Ella se abstraía de la realidad con la lectura, que la llevaba a mundos distintos, y mataba la angustia comiendo a escondidas, con la culpa posterior que esto le causaba.


Su pobre organismo, en plena adolescencia, dijo basta.


En medio del velorio sus compañeros de curso disimuladamente se burlaban del tamaño del féretro.


Tuve que contenerme para no sacar de la sala a los irrespetuosos. No quería evidenciar la situación ante sus padres.


Cuando quedé a solas con Dalia, observé los finos rasgos de la pobre niña, perdidos entre la grasa.


Tenías un rostro hermoso, jovencita…


Mis palabras fueron como una invocación, ya que no bien las pronuncié, el espectro de quien nunca había escuchado un elogio a su belleza en vida, se me presentó, con el semblante más triste y desolado.


Había una súplica en sus ojos anegados. Puso sus manos a la altura del estómago.


Yo entendí.


Me acerqué a su cuerpo con un escalpelo, he hice una honda incisión en el abdomen.

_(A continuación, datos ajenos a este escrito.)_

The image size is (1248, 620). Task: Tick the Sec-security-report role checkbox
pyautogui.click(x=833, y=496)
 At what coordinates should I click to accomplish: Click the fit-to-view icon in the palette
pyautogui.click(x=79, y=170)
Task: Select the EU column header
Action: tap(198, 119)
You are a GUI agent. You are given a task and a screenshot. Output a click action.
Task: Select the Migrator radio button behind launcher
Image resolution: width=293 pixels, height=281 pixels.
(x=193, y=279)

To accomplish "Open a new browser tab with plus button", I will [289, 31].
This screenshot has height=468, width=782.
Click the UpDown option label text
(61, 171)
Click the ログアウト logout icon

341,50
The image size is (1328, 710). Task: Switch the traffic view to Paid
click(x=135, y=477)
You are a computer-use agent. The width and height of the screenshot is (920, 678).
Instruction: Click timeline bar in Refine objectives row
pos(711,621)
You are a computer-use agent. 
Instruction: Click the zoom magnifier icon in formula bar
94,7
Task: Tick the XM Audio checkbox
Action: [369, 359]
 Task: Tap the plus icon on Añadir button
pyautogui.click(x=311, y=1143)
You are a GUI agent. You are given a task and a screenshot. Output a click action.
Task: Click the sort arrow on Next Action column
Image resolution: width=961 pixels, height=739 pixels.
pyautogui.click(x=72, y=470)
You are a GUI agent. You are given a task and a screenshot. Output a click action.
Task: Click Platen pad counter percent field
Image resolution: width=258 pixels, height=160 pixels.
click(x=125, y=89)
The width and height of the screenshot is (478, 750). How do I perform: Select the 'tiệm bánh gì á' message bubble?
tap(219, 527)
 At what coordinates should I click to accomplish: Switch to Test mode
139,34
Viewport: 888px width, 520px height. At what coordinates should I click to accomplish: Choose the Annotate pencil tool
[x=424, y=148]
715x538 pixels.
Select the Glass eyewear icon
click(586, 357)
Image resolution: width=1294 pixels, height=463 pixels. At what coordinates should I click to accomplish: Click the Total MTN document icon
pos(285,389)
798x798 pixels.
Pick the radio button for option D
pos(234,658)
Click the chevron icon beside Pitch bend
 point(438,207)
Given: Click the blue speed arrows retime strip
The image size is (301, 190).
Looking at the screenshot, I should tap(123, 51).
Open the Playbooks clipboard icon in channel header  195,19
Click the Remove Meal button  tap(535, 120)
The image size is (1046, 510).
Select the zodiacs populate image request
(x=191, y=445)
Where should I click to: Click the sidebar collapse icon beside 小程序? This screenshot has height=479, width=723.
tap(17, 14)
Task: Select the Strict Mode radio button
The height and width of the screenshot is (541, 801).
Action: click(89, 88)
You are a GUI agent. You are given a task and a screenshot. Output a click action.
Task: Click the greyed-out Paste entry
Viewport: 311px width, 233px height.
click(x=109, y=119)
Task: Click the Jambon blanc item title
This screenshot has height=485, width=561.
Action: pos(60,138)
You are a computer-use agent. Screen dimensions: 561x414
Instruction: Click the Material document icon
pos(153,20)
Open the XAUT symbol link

Del profundo tajo, comenzó a salir un espeso humo oscuro, que se materializó en un terrorífico y gigantesco cerdo alado, negro, con ojos de fuego, que empezó a rugir con una mezcla espeluznante de furia y pena, mostrando unos colmillos que mordían salvajemente el aire.


Clavé mi mirada en la ígnea del monstruo, que me observó, sin cesar de emitir su grito sobrenatural.


Ya déjala, por favor. Es tiempo…


La figura me miró, luego al espectro de Dalia, y lanzando un último gemido gutural, estalló en cientas de mariposas de colores, que volaron alrededor de ella.


Dalia sonreía aliviada. Sus sueños atrapados y frustrados de toda la vida, eran libres, en una cromática poesía, despojados de su prisión de ira y tristeza.


La niña me miró, radiante, me saludó y sopló un beso. Luego se desvaneció en un haz de luz.


Todas las mariposas cayeron muertas, al piso.


Me tomé el trabajo de recogerlas con mucho cuidado. Más tarde, haría un mural, seleccionando cuidadosamente los colores de cada una.


Hoy adorna la sala de mi colección.


Les podría decir muchas cosas.


Hablarles sobre la discriminación, el daño que genera.


Pero solo les diré que saquen sus propias conclusiones.


Como yo hago, cada vez que miro las mariposas de sueños que nunca pudieron ser. Los saludo desde La Morgue, amigos, y los espero, ansioso, para contarles mis historias.


Recuerden a Dalia. Ése era su nombre.